When it came, it was just a dot in the distance, moving slowly like a bird on the air, heavy in the sky but graceful; no longer pregnant with munitions. The faint noise of the four Merlin engines betrayed it as being something more than a bird. As I watched, I remembered the story told to me by the old man we had brought; about how he had nursed the plane home after one mission. He landed with a jolt, thick black wheels rolling along the runway, until he could bring the aircraft to a halt. He looked out of the cockpit and saw the ground crew running toward them, whilst behind, he heard the rest of the crew as they started to wearily get themselves off the plane by dropping through the hatch in the belly of the fuselage. He joined them; weary himself, desperate for a cigarette. Through the hatch he passed, out into the clean air, swaddled in his flying suit, waddling over to join the crew as they waited to be picked up for debriefing. He took out his Zippo and flicked it open to light up his cigarette, watching the ground crew running toward them, and then noticed the fire wagons coming too; noticed them all stopping dead and turning to run in the opposite direction. He had the lighter held in front of the tip of the cigarette, about to spark up when he heard the unmistakable sound of petrol, pouring onto the ground. One spark and he, the crew, the plane, and anyone unfortunate to be too close would have gone up in a ball of flame; burned to death.

Many, many bomber's moons ago. When the airfield was operational, in the 1940’s, the ground crew would stand around, much as we are now, counting back the aircraft as they returned from their bombing missions. Sometimes they would be trailing smoke. Sometimes those minutes in the sky would be their last, as they crashed on landing, a petrol fumed funeral pyre of young men.

The man we brought today was part of that generation. He is, in fact, Lesley's father. One of my own relatives was hurt during the war. He was a young man in Jamaica at the time and he received his injury during an attack on a German submarine. He was standing on the beach observing the attack smoking some ganja, when a coconut dropped on his head.

Anyway...

We'd set out that morning from Manchester for the two hour drive. I did the usual pre-flight checks, keys, check, cigarettes, check, map, check, fuel, check, flask, check, wallet, check, credit card, no...cheque.
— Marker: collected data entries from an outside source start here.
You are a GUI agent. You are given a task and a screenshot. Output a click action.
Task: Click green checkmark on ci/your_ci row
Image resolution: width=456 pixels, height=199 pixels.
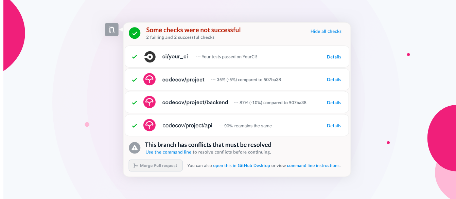pos(135,57)
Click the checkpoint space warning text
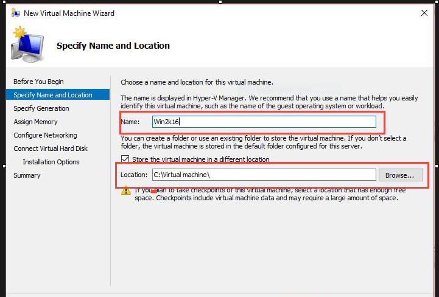The image size is (439, 297). 266,194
When I was younger, I used to think that these men were all heroes, warrior saints fighting evil. The truth is far more mundane. They were just ordinary men and women in extraordinary times. I looked around me at the pensioners, as they watched the plane approach, growing from a bird into the distinctive shape of the Lancaster. Just ordinary men, now shielding their rheumy eyes with bony, frail fingers, they had seen planes like this flying over the airfield countless times; and for some this will be their last time.

It is easy to forget that these old men, these brittle bones, now loosely draped with withered skin over slack, wasted muscles, are some of the men who flew into the black heart of Nazi Germany and helped to kill the beast.

It's ironic really, because all over the world religious groups await the Apocalypse; but it was men like these who fought it.

And one by one, these men, these ordinary men, slip quietly away...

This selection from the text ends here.